The high-end estimates according to https://en.wikipedia.org/wiki/Augusto_Pinochet and the links from it are that about 3,200 people were killed, about 30,000 tortured, about 80,000 interned, and about 1000 disappeared but are not known to have been killed (some of these definitely left the country, though).

The official numbers accepted in Chile today are a bit lower (about 10-20%) than the above.

That's over the 17 years 1973-1990. The population of Chile at the time is around 10-13 million people according to https://en.wikipedia.org/wiki/Demographics_of_Chile#Populati...

Let's take the lower 10 million number as our total population, to make our per-capita numbers as bad as we can.

If you assume that all the people who were interned were interned at the same time (not likely), that's an incarceration rate of 800 per 100,000. Which is, I agree, fairly high when I look at https://en.wikipedia.org/wiki/List_of_countries_by_incarcera... -- Cuba has an incarceration rate of 510 per 100,000. But again, this is assuming that all of the 80,000 people who were interned were in prison for all 17 years, which is unlikely.

The execution rate, based on the numbers above, is somewhere between 30 and 40 per 100,000 over the 17-year timespan overall; I haven't looked into what the distribution over time looks like, but the average is 2-2.5 per 100k per year. For comparison, though it's harder to get data on Cuba because the government won't exactly allow an investigation, estimates are that somewhere between 8,000 (totally documented) and 140,000 (with some guessing) Cubans were killed by the Castro regime for opposing it, over the course of about 50 years. During this time Cuba had a population of about 7-11 million people (it grows over time). Taking the very lowest end estimates for the number killed and the highest-end population estimates, that gives us an execution rate of about 80 per 100k, for a time average of 1.6 per 100k per year.

So the Pinochet regime was at most 1.5x as murderous as the Castro one, and we've totally stacked the deck in favor of Cuba any way we could here.
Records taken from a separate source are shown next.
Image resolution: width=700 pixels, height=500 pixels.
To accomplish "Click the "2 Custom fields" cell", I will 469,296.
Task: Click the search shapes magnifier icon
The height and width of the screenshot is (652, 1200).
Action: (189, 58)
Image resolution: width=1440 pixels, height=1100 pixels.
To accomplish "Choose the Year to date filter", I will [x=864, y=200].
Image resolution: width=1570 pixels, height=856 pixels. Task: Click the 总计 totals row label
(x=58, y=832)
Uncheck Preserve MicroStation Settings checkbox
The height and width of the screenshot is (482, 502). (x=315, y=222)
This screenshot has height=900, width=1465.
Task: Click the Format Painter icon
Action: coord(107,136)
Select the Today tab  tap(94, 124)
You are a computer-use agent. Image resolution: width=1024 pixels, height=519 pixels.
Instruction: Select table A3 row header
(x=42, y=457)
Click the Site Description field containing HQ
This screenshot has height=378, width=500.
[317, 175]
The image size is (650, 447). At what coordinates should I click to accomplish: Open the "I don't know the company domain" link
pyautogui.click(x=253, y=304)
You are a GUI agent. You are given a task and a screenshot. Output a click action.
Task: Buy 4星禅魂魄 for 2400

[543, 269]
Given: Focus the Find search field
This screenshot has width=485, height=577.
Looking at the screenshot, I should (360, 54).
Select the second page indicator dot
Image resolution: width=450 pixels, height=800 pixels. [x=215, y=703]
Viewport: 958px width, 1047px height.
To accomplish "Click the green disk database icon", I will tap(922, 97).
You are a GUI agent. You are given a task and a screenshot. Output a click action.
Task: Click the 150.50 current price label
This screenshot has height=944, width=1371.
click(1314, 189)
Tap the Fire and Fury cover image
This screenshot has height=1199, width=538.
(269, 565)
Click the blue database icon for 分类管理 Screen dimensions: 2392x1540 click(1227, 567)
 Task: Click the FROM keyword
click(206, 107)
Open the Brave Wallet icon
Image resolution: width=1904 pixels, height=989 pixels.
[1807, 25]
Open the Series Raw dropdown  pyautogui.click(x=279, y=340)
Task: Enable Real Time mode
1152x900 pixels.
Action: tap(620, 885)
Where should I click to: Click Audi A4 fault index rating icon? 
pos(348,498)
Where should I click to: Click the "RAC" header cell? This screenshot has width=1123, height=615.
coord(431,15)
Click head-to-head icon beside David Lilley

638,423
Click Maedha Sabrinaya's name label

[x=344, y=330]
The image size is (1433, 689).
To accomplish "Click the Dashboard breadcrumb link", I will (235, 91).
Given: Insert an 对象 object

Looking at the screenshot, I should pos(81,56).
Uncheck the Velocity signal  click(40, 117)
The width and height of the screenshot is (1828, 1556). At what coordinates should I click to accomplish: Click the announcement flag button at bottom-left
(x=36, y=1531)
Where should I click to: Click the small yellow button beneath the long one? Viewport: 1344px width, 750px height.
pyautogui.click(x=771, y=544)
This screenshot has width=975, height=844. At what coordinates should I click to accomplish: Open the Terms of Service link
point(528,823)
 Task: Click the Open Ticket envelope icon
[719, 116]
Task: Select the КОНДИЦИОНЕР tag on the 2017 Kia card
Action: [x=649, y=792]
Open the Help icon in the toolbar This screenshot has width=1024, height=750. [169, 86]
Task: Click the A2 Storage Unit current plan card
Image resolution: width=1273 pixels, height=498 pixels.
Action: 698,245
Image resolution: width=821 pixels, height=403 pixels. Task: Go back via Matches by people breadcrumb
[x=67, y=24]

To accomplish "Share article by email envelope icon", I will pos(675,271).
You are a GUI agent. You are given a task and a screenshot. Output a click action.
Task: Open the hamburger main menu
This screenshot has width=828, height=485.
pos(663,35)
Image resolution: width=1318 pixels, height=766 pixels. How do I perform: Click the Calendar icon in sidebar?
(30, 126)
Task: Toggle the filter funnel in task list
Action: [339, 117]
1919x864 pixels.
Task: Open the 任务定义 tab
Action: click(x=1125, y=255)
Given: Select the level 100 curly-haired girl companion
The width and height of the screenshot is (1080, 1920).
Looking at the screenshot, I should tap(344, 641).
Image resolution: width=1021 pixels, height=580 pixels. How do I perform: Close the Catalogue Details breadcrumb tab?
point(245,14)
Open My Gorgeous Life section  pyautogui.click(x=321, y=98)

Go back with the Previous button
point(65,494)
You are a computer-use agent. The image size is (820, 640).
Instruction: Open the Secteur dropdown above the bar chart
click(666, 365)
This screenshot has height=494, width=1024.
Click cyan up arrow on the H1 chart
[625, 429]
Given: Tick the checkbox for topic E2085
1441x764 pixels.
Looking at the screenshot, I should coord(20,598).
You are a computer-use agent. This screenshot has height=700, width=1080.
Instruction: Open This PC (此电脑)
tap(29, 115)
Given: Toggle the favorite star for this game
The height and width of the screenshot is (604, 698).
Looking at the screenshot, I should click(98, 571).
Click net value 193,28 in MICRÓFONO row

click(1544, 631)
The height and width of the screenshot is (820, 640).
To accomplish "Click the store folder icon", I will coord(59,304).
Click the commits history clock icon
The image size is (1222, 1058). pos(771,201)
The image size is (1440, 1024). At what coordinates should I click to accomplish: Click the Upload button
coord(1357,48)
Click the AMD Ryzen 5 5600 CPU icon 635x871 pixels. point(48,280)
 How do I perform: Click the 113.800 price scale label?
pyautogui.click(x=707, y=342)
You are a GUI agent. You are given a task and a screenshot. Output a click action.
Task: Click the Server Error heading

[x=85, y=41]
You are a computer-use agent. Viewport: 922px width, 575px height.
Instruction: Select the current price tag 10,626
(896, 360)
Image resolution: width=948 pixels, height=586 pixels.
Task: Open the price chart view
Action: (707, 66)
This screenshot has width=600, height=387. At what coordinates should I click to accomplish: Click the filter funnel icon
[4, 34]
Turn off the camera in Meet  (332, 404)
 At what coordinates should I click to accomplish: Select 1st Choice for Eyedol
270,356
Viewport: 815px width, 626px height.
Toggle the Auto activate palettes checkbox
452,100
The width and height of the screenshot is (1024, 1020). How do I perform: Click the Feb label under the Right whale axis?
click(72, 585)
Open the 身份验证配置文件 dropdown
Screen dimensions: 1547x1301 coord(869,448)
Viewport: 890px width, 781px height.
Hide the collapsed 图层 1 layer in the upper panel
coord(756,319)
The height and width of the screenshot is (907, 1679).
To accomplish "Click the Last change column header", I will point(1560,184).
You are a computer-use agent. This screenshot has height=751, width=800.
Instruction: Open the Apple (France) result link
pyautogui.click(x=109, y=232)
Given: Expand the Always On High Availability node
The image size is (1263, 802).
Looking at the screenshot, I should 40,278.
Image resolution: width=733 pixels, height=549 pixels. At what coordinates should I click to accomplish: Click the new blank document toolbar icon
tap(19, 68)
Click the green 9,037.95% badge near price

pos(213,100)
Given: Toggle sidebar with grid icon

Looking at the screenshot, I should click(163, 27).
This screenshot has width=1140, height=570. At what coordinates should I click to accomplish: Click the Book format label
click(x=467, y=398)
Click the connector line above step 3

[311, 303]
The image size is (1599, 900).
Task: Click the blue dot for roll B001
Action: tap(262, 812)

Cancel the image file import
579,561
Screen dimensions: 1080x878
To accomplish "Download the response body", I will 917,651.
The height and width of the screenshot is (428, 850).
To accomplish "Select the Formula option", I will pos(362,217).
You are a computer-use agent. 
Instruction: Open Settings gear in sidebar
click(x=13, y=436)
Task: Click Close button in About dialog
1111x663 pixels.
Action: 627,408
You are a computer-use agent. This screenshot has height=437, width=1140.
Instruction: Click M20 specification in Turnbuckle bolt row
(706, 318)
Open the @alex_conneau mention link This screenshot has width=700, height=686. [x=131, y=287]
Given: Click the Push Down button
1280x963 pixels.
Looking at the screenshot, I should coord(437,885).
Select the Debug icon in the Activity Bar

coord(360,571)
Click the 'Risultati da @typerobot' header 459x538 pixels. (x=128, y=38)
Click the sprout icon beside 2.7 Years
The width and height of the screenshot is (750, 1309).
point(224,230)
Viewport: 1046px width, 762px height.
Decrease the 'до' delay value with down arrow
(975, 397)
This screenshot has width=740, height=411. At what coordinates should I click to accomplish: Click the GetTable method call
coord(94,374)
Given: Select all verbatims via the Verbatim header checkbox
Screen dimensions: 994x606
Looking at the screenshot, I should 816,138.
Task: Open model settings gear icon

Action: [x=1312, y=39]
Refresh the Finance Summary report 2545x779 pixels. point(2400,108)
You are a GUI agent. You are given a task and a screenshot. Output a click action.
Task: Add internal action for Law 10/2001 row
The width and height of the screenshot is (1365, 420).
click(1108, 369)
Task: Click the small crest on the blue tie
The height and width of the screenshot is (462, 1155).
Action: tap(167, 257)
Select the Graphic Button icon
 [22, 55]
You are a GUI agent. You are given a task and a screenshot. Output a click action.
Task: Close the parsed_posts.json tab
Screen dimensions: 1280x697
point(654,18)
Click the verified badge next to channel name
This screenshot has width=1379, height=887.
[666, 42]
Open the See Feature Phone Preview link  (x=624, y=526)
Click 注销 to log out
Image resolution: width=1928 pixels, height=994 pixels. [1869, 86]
Accepting that there are pretty much _any_ appreciable deaths in Cuba that are not in that "totally verified" list of about 8000 would easily put Cuba ahead in this weird competition.

The 30,000 torture victims in Chile, though, that's just inexcusable. I can't find any useful data for Cuban equivalents, so let's assume nothing like this happened in Cuba, for the sake of argument.

The upshot is you were more likely to be tortured in Chile, about equally likely to be imprisoned both places, possibly a bit more in Chile, and probably more likely to be executed in Cuba.

And of course today Chile is a much nicer place to be than Cuba in all sorts of ways related to freedom of speech and whatnot....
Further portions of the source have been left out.